Within the National Capital Region (NCR), inflation quickened to five.5% in April from the revised 3.5% in March and a couple of.4% within the prior 12 months.

Inflation in areas outside NCR was also faster at 7.7% in April, from 4.2% a month earlier and 1.2% last 12 months.

Meanwhile, inflation for the underside 30% of income households accelerated to its fastest pace in over three years at 8.5% in April, from 4.2% in March and 0.1% in the identical month last 12 months.

In a press release, the Department of Economy, Planning, and Development said the administration is “intensifying targeted interventions,” after inflation sizzled last month.

“Amid the Middle East conflict disrupting fuel supply chains, the federal government is intensifying targeted interventions, particularly to temper upward price pressures on food, energy, and transport, while ensuring the continued stability of domestic supply,” Economy Secretary Arsenio M. Balisacan said. 

MORE RATE HIKES?
Meanwhile, Chinabank Research said the BSP will likely hike rates anew but has limited room for aggressive tightening as rising inflation will soon drag economic growth.

It now projects the headline print to carry above 7% in the approaching months, with the full-year clip prone to end at around 6%.

“We expect the BSP to boost rates further. Nevertheless, elevated inflation will proceed to weigh on consumption and growth, constraining the BSP’s ability to hike rates aggressively and placing greater responsibility on the federal government to curb additional inflationary pressures,” Chinabank Research said.
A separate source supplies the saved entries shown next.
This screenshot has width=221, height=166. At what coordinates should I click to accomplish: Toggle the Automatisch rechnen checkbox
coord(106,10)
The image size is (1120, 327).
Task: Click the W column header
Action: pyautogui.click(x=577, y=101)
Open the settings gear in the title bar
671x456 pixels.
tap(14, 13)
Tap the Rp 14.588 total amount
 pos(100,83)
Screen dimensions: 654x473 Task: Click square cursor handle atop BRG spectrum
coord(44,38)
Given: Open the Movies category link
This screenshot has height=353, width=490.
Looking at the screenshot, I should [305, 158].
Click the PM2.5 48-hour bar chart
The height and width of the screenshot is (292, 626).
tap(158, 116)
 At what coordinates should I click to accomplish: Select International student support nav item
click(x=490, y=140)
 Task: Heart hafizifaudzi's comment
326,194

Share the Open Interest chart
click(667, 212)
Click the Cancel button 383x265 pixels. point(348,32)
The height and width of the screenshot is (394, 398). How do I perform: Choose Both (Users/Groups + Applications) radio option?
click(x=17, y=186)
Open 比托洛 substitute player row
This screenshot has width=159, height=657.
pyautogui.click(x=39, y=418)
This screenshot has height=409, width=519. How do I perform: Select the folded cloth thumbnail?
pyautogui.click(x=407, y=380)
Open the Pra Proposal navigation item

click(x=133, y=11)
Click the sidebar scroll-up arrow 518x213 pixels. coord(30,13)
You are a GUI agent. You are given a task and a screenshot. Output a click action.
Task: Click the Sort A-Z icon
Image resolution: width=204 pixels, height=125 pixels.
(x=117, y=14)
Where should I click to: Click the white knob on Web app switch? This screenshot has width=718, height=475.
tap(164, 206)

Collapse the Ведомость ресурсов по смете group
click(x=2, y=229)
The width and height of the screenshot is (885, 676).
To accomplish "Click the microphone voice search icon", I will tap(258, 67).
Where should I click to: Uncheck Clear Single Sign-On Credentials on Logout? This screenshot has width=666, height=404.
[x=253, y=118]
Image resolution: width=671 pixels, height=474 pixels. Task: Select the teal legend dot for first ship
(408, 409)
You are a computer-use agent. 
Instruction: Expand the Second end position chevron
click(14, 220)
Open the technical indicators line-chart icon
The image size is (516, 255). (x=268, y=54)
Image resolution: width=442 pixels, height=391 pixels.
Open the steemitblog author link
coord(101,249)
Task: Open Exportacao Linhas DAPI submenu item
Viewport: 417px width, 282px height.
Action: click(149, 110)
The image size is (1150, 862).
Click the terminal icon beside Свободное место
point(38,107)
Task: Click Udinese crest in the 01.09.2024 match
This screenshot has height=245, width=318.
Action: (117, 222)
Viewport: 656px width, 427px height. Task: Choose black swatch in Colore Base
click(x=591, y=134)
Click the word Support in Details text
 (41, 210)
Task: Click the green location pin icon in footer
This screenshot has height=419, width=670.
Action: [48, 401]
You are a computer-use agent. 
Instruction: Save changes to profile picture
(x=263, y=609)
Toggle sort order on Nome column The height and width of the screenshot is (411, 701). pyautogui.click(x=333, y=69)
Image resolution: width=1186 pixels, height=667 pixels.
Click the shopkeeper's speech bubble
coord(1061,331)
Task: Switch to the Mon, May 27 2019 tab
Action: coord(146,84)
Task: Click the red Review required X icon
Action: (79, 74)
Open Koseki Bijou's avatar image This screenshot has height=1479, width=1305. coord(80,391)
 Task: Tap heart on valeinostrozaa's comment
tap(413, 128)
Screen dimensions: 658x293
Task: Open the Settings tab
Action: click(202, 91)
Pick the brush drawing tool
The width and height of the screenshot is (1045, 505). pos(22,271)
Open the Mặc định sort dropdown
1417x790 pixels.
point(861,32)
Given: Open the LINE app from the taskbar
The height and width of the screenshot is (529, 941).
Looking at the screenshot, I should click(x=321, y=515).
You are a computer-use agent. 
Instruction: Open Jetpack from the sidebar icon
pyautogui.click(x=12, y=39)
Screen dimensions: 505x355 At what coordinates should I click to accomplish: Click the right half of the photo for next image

Rizal Business Banking Corp. Chief Economist Michael L. Ricafort said the BSP could extend its rate-hike cycle, very like throughout the 2022 oil crisis triggered by Russias invasion of Ukraine.

“There may be a possibility of BSP rate hike/s, just like the previous cycle 4 years ago, in an effort nip inflationary pressures on the bud and higher manage inflation and forestall it from spiraling further… even when the unintended consequences include slowing down the economy,” he said in a Viber message. 

At its April 23 meeting, the central bank ended its nearly two-year easing cycle with a 25-basis-point rate hike, which brought the important thing policy rate to 4.25%. This marked its first tightening move since October 2023.

BSP Governor Eli M. Remolona, Jr. at the moment said that they may hike rates as much as needed to maintain prices stable despite its expected impact on domestic growth.

The BSP sees inflation hovering above 5% for a lot of the 12 months to average 6.3% by end-2026. This was higher than its earlier forecast of 5.1%.

Meanwhile, Jose Enrique “Sonny” A. Africa, executive director of the think tank IBON Foundation, said the faster April inflation clip reflects lapses in the federal government’s response to the over two-month long energy crisis. 

“The Marcos Jr. (administration) didn’t create the oil shock, but its refusal to chop oil taxes and control oil firm overpricing is ensuring that tens of hundreds of thousands of poor, low-income and middle-class Filipinos fully absorb it,” he said in a Facebook post on Tuesday.

“The newest inflation figures clearly underscore how the (governments) response is just too slow, reaches too few, and offers too little,” he added.